Now the pharmaceutical industry is working with researchers from Bristol and elsewhere to predict the results of planned clinical trials before they’re complete, and so de-risk the exorbitantly expensive drug development process. This means not just predicting which drugs are likely to work or not, but how big an effect to expect and how large a trial is really necessary to find out.
“Companies are putting up hundreds of millions to test these drugs,” says Brian Ference, an interventional cardiologist and public health researcher who runs the Center for Naturally Randomized Trials at Cambridge University in the UK. If these companies choose the wrong target, or don’t use enough subjects—if the trial isn’t “powered” correctly—“they’ll not only lose their investment but lose years of work,” he says. “And without question that has been happening repeatedly in clinical trials in heart disease space for 40 years.”
Just too easy
As researchers realize the potential of Mendelian randomization to shed light on what’s truly causal and what’s just association, excitement is spreading to other disciplines with their own cause-and-association questions—even into fields such as social science, psychology, and economics. By identifying genetic variants that predispose individuals to be fatter or leaner, that influence how they metabolize alcohol and thus whether or not they are likely to become drinkers, researchers can begin to isolate the effect of these “exposures” on everything from depression, schizophrenia, and other psychopathologies to earning power and even academic achievement.
An explosion of studies—more than 250 so far this year—have tried to answer such questions about the human condition, sometimes using hundreds of gene variants tied to the trait being studied: whether being taller, for instance, causes men to earn more (apparently yes, with an extra two inches being worth $1,000 to $2,000 a year), whether neuroticism leads to smoking or vice versa (still unclear), whether wearing glasses turns people into bookworms (apparently the opposite—it’s the studying that causes myopia), and whether cannabis use can contribute to schizophrenia (leaning toward yes).

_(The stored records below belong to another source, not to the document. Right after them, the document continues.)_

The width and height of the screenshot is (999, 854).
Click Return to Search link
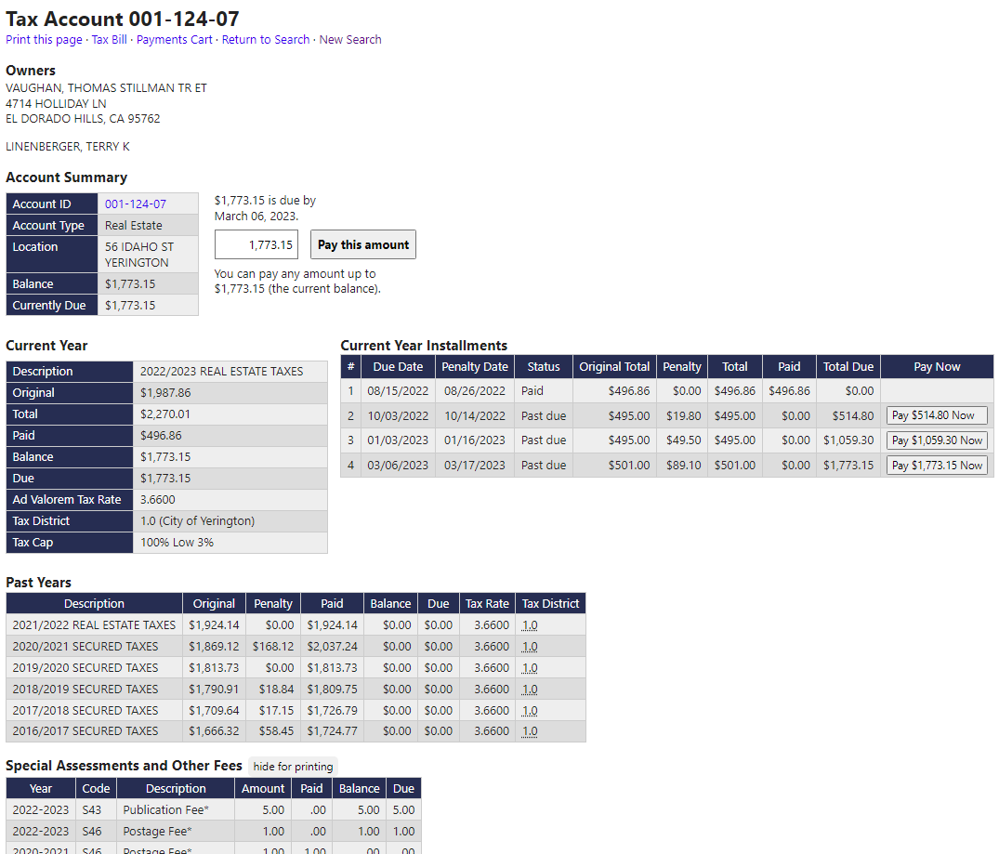[265, 40]
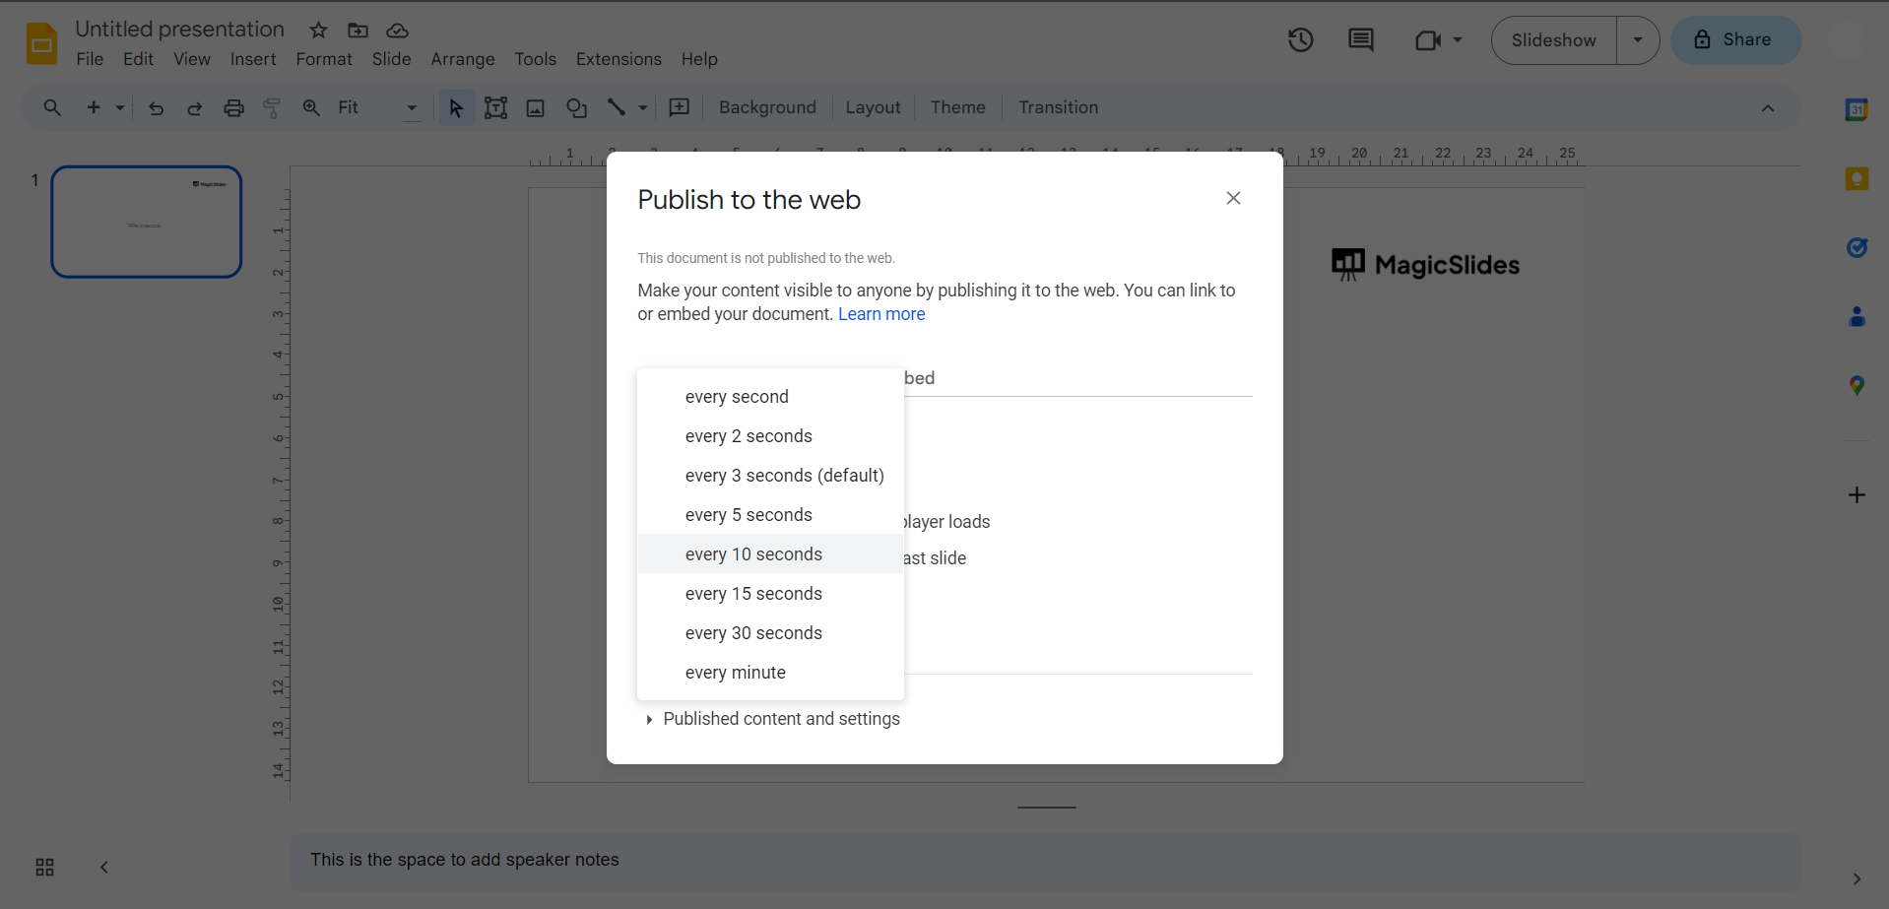Click the Share button
The image size is (1889, 909).
click(x=1735, y=40)
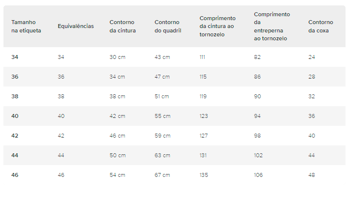The width and height of the screenshot is (347, 199).
Task: Select the bold size 42 row label
Action: 15,136
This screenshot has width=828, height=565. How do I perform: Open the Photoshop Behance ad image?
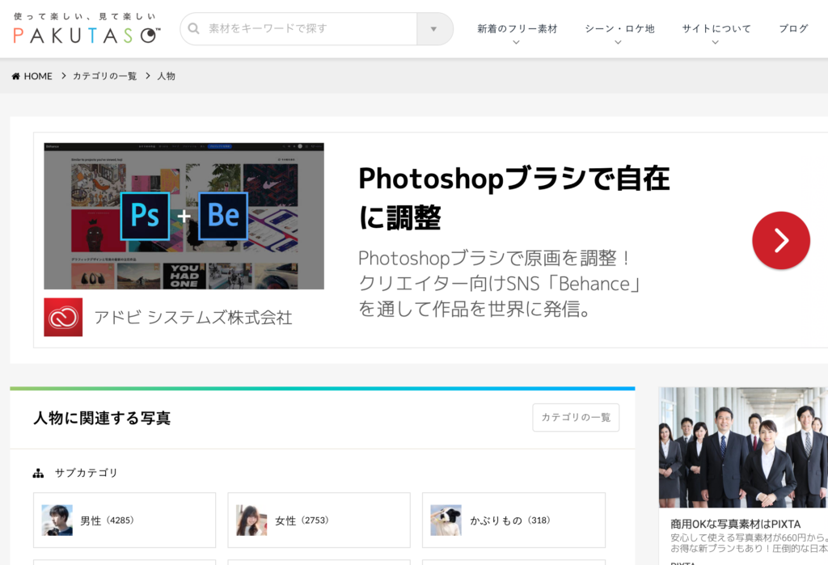184,216
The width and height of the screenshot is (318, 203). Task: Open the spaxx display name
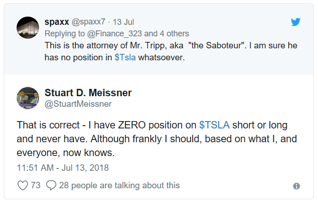coord(57,22)
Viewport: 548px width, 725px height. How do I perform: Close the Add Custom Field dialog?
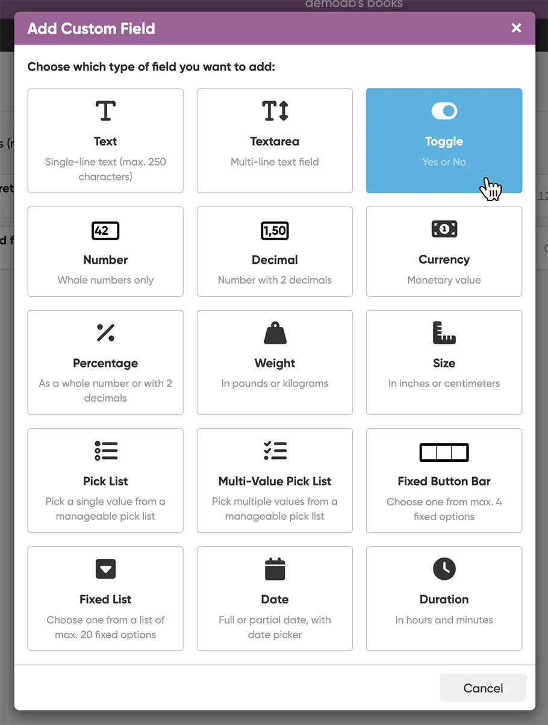pyautogui.click(x=516, y=28)
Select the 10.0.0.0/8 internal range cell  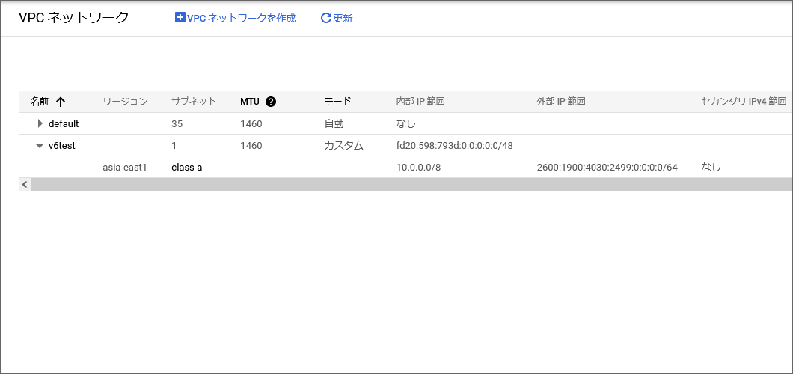(x=418, y=167)
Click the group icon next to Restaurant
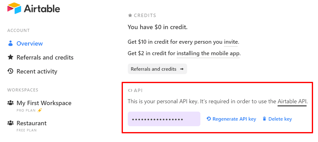This screenshot has width=318, height=142. click(10, 123)
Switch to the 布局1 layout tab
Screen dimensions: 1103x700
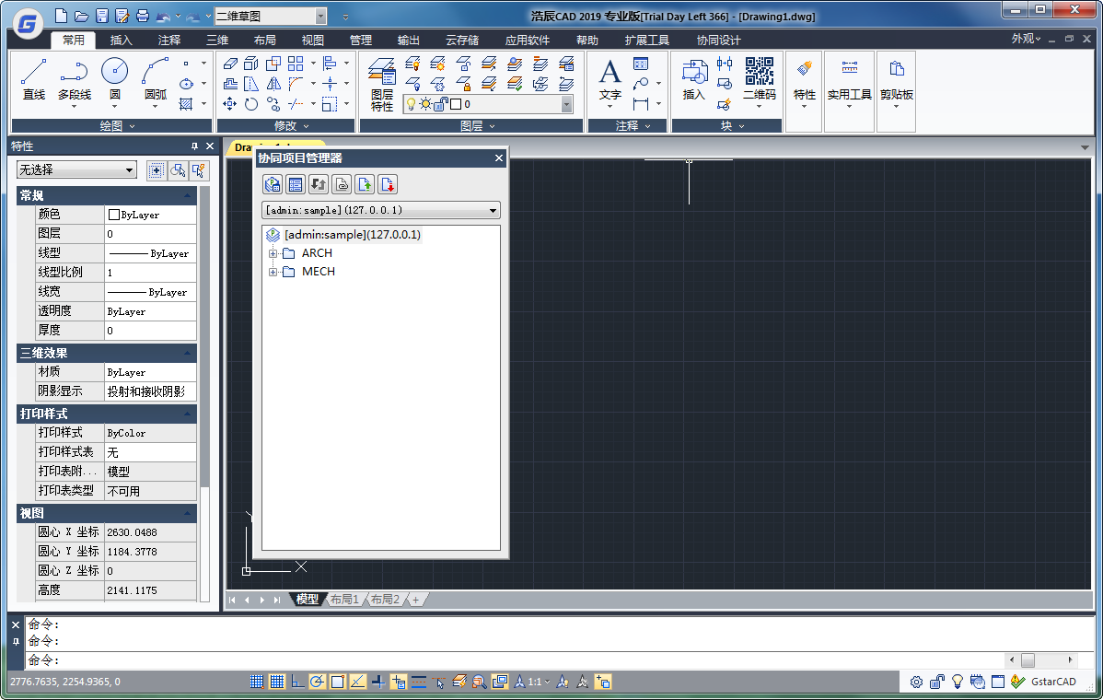click(x=344, y=600)
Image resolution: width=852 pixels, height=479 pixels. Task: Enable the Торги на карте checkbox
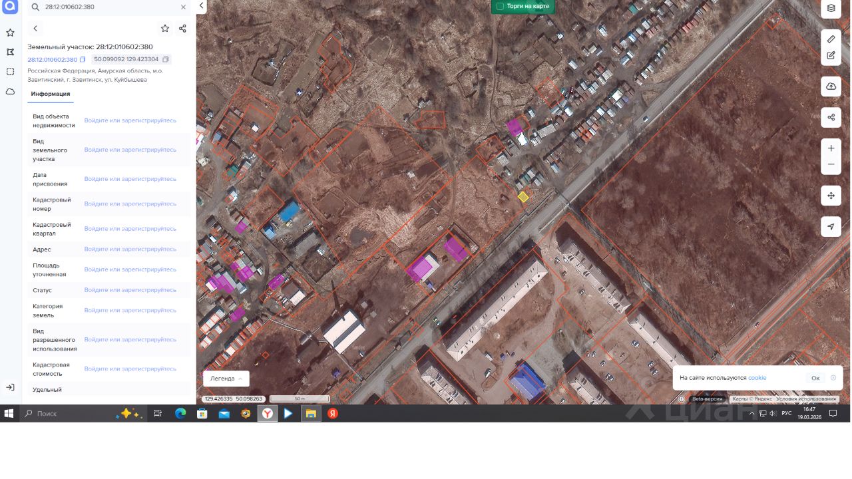coord(500,6)

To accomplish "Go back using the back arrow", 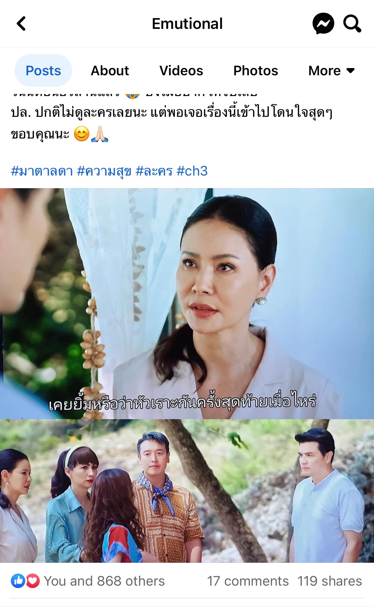I will coord(21,23).
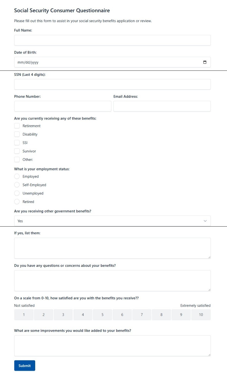Select the Unemployed radio button

[x=17, y=193]
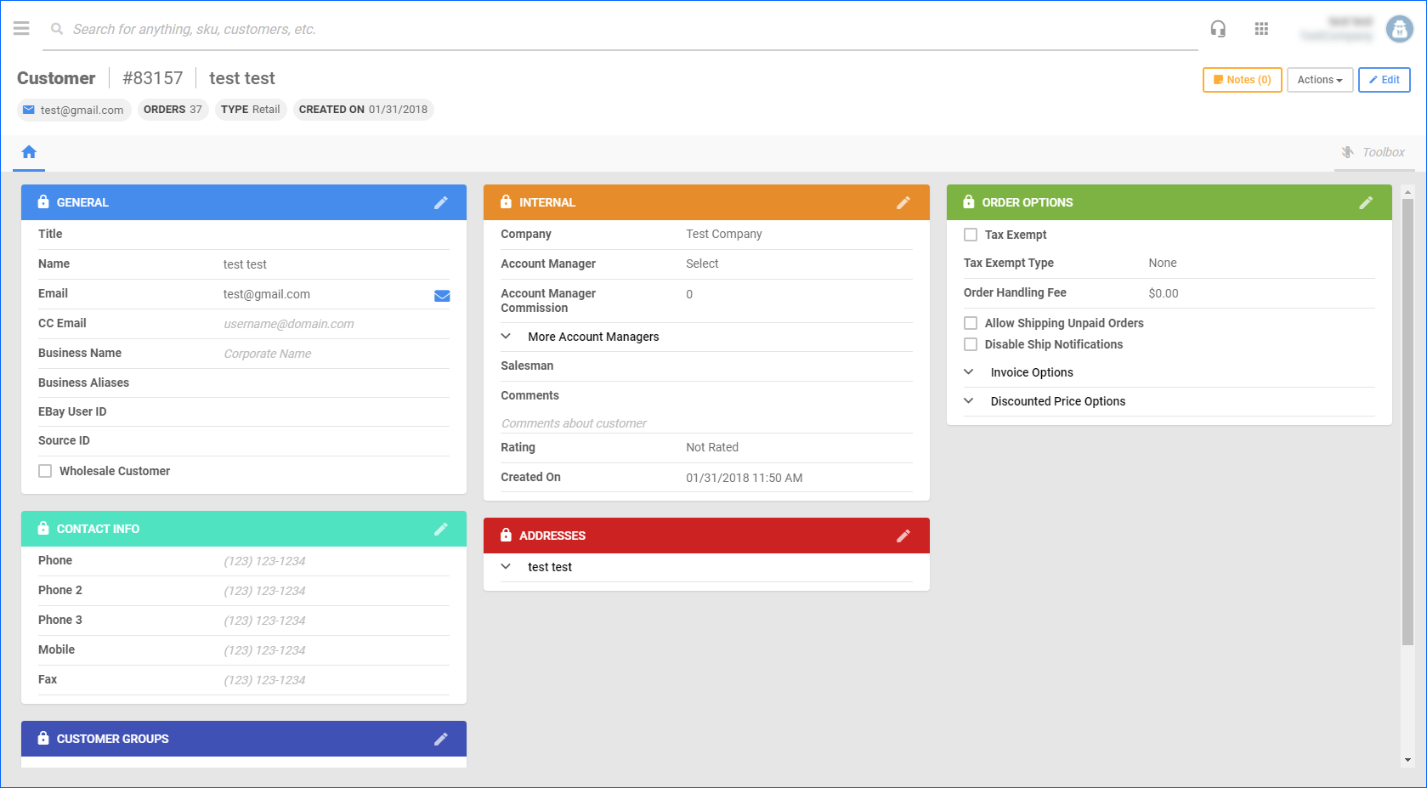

Davey Smith, Ebrahim, and their fellow pioneers of Mendelian randomization now seem as worried about how the technique will be misused as they are excited about its promise. Even when it’s done right, says Davey Smith, it’s easy to overinterpret results. For instance, Mendelian randomization can tell researchers whether a gene variant working since the moment of conception increases or decreases disease risk—the lifelong impact of that gene. But that’s a different question, says Davey Smith, from “whether taking a drug or changing your diet [at] age 60” is beneficial. Finding that out would still require a clinical trial.
What may worry Davey Smith and others most is that as genetic databases have multiplied, tying genes to virtually any imaginable biological or even behavioral variable, studies of cause and association have become almost effortless.
The University of Bristol hosts a platform called MR-Base that lets anyone carry out virtual experiments without collecting any new data.
“You can do these studies now, sitting at your desk, in 10 minutes. It’s just too easy,” says Ference. “Because of the flood of studies coming out, it may very well fall into disrepute.”